Q. How do Pmalloc and malloc share the virtual address space of the application?
A. This is entirely up to the OS and other libraries operating within any constraints of the processor architecture-specific memory management units. A good mental model would be fairly large regions of contiguous address space in both the physical and virtual domains, where each region will comprise a single type of memory. Capacity will be reserved for pmalloc and malloc in the appropriate regions.
Q. Always flush after doing your memory-mapped IO. Is that simply good hygiene?
A. Not exactly. The term “Memory Mapped IO” is used to reference control plane (as opposed to data plane) access.
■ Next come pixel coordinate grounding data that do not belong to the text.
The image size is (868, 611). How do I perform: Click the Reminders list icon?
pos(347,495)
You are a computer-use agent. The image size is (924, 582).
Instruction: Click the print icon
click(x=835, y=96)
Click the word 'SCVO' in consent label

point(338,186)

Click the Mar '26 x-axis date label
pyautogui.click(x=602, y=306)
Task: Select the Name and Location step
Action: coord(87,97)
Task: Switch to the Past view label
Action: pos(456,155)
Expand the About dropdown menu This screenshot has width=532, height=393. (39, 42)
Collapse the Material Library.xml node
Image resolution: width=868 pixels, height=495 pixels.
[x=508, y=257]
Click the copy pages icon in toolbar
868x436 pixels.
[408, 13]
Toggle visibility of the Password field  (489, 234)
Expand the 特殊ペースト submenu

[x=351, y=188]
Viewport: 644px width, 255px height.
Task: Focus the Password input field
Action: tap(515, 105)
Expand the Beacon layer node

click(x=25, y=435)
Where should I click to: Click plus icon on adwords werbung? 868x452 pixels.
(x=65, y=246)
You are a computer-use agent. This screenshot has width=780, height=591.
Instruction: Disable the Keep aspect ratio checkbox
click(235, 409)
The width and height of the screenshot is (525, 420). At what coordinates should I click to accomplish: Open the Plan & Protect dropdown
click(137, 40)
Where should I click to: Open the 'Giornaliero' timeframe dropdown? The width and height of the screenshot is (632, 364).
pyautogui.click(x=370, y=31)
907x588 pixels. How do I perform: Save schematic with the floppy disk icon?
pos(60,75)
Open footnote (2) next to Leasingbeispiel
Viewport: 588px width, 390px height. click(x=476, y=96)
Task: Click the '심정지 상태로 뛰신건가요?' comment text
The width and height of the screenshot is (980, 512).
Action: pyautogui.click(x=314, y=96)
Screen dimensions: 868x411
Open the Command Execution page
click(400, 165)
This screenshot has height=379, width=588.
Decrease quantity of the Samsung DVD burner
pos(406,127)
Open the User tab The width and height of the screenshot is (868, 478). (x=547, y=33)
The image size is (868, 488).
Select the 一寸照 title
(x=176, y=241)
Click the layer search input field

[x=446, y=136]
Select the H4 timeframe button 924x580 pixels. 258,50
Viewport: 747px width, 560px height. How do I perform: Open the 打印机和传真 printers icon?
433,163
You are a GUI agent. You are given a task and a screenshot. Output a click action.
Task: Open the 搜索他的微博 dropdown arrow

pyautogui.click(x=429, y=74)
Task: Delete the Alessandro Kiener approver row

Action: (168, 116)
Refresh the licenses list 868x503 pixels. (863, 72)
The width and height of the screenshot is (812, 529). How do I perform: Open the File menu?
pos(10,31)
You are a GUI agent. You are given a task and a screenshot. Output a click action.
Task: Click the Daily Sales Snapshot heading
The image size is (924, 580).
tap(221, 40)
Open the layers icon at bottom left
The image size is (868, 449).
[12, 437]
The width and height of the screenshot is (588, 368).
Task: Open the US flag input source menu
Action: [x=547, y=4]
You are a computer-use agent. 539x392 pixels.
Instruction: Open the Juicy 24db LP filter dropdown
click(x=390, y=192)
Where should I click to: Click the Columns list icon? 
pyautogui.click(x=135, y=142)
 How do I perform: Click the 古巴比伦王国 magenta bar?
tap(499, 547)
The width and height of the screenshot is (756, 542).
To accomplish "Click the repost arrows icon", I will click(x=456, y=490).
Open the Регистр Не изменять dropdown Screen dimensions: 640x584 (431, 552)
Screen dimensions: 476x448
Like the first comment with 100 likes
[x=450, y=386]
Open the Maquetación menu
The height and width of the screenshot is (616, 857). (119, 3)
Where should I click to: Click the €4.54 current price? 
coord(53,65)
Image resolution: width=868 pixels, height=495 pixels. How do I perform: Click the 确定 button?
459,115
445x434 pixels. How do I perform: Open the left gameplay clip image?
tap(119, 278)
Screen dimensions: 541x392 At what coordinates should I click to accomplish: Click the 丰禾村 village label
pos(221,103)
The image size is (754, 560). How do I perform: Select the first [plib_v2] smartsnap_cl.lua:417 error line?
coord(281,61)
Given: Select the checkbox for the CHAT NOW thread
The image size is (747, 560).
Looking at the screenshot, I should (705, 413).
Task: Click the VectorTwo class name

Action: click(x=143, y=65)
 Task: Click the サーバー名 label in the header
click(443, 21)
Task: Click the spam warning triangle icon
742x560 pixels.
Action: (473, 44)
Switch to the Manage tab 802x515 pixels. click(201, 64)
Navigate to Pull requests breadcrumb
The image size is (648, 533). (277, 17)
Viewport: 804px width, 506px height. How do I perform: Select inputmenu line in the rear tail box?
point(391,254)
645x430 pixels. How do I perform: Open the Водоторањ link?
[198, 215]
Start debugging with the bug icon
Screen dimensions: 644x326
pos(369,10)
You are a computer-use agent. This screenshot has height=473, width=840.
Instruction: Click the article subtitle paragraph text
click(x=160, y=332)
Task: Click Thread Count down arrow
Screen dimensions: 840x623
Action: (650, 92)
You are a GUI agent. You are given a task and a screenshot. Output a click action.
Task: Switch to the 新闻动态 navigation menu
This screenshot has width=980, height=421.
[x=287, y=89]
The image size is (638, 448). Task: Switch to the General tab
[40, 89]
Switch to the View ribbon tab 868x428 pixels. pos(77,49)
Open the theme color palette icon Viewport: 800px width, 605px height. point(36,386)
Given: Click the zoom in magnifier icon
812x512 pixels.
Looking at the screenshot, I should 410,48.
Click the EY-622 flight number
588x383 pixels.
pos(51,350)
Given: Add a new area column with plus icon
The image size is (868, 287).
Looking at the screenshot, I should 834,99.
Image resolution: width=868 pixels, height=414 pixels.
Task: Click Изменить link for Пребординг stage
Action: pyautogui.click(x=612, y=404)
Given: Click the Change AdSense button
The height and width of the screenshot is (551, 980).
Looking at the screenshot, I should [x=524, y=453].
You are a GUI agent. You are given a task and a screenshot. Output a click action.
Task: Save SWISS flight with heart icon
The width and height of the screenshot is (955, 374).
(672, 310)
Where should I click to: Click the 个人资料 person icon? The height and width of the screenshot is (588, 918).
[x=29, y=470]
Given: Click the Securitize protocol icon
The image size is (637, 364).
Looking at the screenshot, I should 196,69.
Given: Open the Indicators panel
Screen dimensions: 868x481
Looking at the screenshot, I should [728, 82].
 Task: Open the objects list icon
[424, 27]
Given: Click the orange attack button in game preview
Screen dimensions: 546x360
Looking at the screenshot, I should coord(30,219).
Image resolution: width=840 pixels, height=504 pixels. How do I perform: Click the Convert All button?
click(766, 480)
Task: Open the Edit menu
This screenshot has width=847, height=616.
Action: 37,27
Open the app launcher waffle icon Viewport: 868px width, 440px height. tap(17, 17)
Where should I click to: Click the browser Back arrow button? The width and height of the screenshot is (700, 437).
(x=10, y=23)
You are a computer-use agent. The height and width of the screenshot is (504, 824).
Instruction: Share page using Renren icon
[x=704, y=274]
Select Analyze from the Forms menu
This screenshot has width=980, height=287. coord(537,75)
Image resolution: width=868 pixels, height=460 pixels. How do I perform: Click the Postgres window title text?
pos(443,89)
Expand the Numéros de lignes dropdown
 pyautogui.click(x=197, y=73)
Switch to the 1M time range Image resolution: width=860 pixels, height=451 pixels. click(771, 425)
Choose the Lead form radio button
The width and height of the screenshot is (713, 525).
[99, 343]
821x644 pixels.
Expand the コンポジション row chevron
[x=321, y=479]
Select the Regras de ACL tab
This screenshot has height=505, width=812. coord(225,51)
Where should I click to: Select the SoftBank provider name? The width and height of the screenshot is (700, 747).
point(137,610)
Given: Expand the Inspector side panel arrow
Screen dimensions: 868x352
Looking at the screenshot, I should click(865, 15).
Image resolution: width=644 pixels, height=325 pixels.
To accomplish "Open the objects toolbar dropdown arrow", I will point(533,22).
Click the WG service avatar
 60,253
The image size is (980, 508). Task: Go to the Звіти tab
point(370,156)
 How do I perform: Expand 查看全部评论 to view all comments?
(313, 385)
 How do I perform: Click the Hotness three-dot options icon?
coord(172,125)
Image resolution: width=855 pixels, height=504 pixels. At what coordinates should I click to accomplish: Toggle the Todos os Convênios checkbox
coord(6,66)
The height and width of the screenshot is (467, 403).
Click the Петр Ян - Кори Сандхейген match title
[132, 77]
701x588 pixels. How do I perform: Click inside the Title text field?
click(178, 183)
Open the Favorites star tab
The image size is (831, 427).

It is often reasonable to set up control plane memory as uncacheable. The need for strict order of access to physical control plane registers is so pervasive that caching is generally not useful. Uncacheable writes are always flushed by the processor, as opposed to the application.
Generally with memory mapped IO devices the data plane uses direct memory access (DMA). With memory mapped files (as opposed to memory mapped IO) Load/Store (more commonly referred to as “Ld/St”), not DMA, is used in the data plane. Disabling caching in the data plane is generally a big performance sacrifice for small byte range access.
In the Ld/St datapath, strategically placed flushing is required to retain both performance and power failure recovery. The SNIA NVM Programming Model describes this type of functionality.
Q. Once NVDIMM support become pervasive with support from NVMe drives in the server box, should network storage be more focused on SAS Flash or just SAS HDDs?
A. Not necessarily. NVMe over Fabric, Fibre Channel and iSCSI are also types of networked storage that will likely retain significant market share relative to SAS.
Q. Are the ‘Big Data’ Data Warehouse applications starting to use the persistence memory and domain technologies in their applications?
A. It is too early to see much of this yet. PM technologies might become a priority as a staging area for analytic applications with high ingest or checkpoint rates. NVDIMMs are likely to be too expensive to store anything “big” for quite a while.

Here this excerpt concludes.